Hayek's statement is well known that if a democracy means systematic and expanded intervention in the “spontaneous market order”, there can be more freedom under an autocracy that guarantees the foundations and validity of market rules. That is, neoliberalism would be more liberal than always democratic. It reminds the newspaper “Valor Econômico” which, in the face of the frustrated coup attempt of the 8th of January, published an article stating that the biggest investors were more concerned with maintaining a good market environment than with the future of the democratic order. Brazilian.

But beyond conditioning his defense of democracy, Hayek changes its meaning. It is preferred by him as a peaceful method for changing governments, bringing his definition of democracy closer to a procedural technique and moving it away from a citizen constitutional regime formed from the will of the majorities. In “Law, Legislation and Freedom”, Hayek says he prefers the term “demarchy” to the already saturated term “democracy”, proposing an institutional alternative in which fundamental decisions are strategically designed to guarantee, preserve and improve the functioning of market dynamics .

This is the fourth reason for characterizing neoliberalism as an extreme right-wing political language: its program proposes a radical de-democratization and de-republicanization – shrinking public law to a minimum and maximizing the mercantile privatist sphere – of life in society. The institutional, political, social and cultural dimensions of democracy suffer a profound erosion, as an entire international literature has been denouncing, even before Wendy Brown's famous book “The Deconstruction of the demos. The quiet revolution of neoliberalism” (2015).

cultivation of violence

By operating with a political language of strong polarization, anti-pluralism, promoting social inequality and societies of separation, by undermining cultures of mediation, agreement or negotiation of interests proper to a democratic order, even if structurally limited by the validity of liberal values , neoliberalism is a vector of political violence, whether institutionalized or not.

The institutional record of this cult of violence is, par excellence, the public security policy where the culture of punitivism, massive imprisonment, suspicion of the poor and degradation of human rights prevails. Beyond it, neoliberalism operated, first in the US itself and then internationally, in a culture structured around hate speech, legitimized by an anti-pluralist conception of freedom of expression. Anti-pluralist because it anathematizes the opponent and proposes his neutralization. This cultivation of violence is, therefore, intrinsic to neoliberal dynamics and confirms its status as a language of the extreme right.

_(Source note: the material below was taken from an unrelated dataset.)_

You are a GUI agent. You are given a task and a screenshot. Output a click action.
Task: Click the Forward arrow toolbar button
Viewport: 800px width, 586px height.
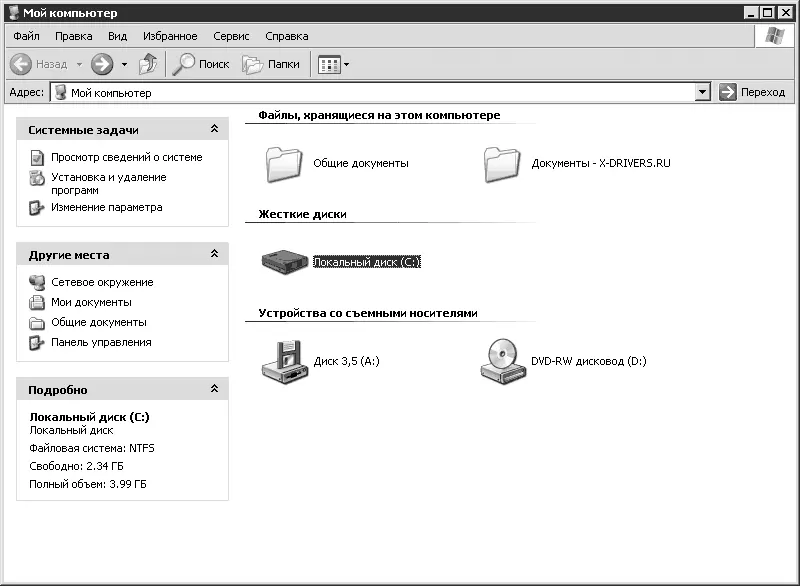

Brazilian political culture, with its experience of resistance to Bolsonarism, has already characterized this far-right movement as fascist and incompatible with the democratic order. When the journalist Cristina Serra writes “The extremists of the market” (Folha de S. Paul, 10/02) or when the brilliant jurist Lenio Streck asks “Is the autonomy of the Central Bank compatible with the Constitution?” (Conjur, February 2023), they converge to the same opinion formulated in this essay. It remains to build awareness among the majority of the Brazilian population that neoliberalism as a political language is incompatible with a citizen democratic order.

*Juarez Guimaraes is a professor of political science at UFMG. Author, among other books, of Democracy and Marxism: Criticism of Liberal Reason (Shaman).